Они разъединились. Потом Паркхерст воскликнул, грозя пальцем:
– Но вы ждите здесь! И ни шагу с места!
Еще раз сверкнув на Бродского глазами, Паркхерст повернулся и вошел в дверь, плотно затворив ее за собой.
Вначале Бродский стоял неподвижно и смотрел на дверь, и я подумал, что он последует за Паркхерстом. Но он отступил и сел.
Некоторое время Бродский, казалось, повторял про себя какие-то фразы, его губы двигались, артикулируя непривычное слово, и я не хотел ему мешать. Периодически он обращал внимательный взгляд на букет, словно бы все зависело именно от него и малейший непорядок привел бы к серьезным нежелательным последствиям. После недолгого молчания он наконец взглянул на меня и произнес:
– Мистер Райдер, очень рад в кои-то веки с вами познакомиться.
– Здравствуйте, мистер Бродский. Как поживаете? Надеюсь, хорошо?
– Ох… – Он вяло махнул рукой. – Не могу сказать, что хорошо себя чувствую. Боль, знаете ли, донимает.
– Вот как? Боль? – Он не отозвался. – Вы говорите о душевной боли?
– Нет-нет, о ране. Ей уже много лет – и она не перестает меня беспокоить. Ужасная боль. Может быть, поэтому я и пил так много. Когда пью, то ее не чувствую.
Я ждал продолжения, но тщетно. Чуть помедлив, я спросил:
– Вы имеете в виду сердечную рану, мистер Бродский?

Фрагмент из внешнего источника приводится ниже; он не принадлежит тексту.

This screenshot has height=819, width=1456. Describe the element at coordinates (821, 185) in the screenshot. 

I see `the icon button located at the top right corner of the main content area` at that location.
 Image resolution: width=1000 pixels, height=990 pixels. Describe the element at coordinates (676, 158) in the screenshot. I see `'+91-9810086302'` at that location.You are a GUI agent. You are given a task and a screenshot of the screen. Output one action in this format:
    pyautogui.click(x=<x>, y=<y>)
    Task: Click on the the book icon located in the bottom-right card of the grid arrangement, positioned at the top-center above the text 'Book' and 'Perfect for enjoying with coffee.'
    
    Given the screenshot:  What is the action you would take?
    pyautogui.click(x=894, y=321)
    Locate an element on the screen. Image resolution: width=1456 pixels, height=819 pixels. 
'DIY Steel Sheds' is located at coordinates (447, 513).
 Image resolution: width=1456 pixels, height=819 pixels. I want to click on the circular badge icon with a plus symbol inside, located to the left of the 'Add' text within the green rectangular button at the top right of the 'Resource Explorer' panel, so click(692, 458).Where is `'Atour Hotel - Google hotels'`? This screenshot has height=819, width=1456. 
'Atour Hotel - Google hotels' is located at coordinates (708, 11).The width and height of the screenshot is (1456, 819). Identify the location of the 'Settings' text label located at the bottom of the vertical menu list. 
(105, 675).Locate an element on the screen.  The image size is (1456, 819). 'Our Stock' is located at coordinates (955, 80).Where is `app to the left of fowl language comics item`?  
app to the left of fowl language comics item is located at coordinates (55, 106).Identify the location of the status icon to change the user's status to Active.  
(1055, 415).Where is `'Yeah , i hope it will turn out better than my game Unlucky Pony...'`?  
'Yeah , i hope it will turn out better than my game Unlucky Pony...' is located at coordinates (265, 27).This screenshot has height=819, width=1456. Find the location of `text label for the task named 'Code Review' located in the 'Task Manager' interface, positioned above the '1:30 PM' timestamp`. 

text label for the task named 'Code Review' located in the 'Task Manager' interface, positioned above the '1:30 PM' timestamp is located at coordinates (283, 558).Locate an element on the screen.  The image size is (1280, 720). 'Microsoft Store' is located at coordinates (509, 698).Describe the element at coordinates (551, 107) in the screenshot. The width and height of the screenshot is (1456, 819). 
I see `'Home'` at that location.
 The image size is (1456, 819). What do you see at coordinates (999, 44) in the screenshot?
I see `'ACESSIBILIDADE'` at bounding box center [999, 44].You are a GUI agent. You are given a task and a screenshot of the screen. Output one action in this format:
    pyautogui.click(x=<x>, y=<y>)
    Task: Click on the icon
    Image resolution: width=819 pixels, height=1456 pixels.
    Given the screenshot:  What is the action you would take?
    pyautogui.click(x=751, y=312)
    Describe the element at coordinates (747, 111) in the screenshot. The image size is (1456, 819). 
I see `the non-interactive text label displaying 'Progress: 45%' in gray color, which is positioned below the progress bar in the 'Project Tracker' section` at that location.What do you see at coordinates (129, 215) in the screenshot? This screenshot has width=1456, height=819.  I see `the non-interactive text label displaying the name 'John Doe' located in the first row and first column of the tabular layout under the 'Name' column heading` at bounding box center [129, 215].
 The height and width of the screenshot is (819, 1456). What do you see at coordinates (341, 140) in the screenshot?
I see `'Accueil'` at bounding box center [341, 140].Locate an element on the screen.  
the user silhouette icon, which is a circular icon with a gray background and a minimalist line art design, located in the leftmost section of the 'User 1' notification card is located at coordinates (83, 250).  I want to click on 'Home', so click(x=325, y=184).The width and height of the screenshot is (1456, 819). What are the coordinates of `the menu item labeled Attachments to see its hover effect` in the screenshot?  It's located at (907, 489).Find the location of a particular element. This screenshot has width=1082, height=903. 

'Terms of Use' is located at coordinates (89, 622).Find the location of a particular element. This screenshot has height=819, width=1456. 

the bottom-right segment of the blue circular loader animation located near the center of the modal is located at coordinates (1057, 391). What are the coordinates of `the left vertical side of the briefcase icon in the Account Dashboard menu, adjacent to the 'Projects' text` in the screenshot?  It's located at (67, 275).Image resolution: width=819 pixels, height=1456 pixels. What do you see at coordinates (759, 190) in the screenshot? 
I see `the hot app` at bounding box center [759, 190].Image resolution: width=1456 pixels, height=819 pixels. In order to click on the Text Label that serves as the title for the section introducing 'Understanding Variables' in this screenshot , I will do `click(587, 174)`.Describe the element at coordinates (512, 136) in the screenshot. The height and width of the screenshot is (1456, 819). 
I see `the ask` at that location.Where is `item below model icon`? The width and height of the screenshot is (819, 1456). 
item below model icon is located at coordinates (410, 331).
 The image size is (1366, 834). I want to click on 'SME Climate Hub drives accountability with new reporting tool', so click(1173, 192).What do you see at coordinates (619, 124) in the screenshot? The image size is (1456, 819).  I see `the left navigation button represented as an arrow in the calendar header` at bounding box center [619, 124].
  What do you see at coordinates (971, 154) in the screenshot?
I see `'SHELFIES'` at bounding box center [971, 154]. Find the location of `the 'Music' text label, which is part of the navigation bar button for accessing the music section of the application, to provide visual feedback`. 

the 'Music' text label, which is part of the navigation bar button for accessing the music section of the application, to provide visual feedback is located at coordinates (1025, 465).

– Сердечную? Сердце у меня еще ничего. Нет-нет, речь идет о… – Неожиданно он громко рассмеялся. – Понимаю, мистер Райдер. Вы думаете, я выражаюсь фигурально. Нет-нет, я говорил о самой настоящей ране. Много лет назад меня ранили – и очень тяжело. В России. Врачи были никудышные. А рана тяжелая. Как следует ее не залечили. И вот теперь, по прошествии стольких лет, она все еще болит.
– Очень печально. Она вам, наверное, изрядно досаждает?
– Досаждает? – Подумав, он опять рассмеялся. – Можно и так сказать, мистер Райдер, друг мой. Досаждает. Чертовски досаждает. – Он, казалось, внезапно вспомнил о цветах. Погрузив в них нос, он глубоко вдохнул. – Но не будем об этом. Вы спросили, как я поживаю, и я ответил, без намерения пускаться в подробности. Пытаюсь держаться молодцом. Годами я никому не говорил о ране, но теперь постарел и не пью, а боли сделались ужасными. Рану так и не залечили по-настоящему.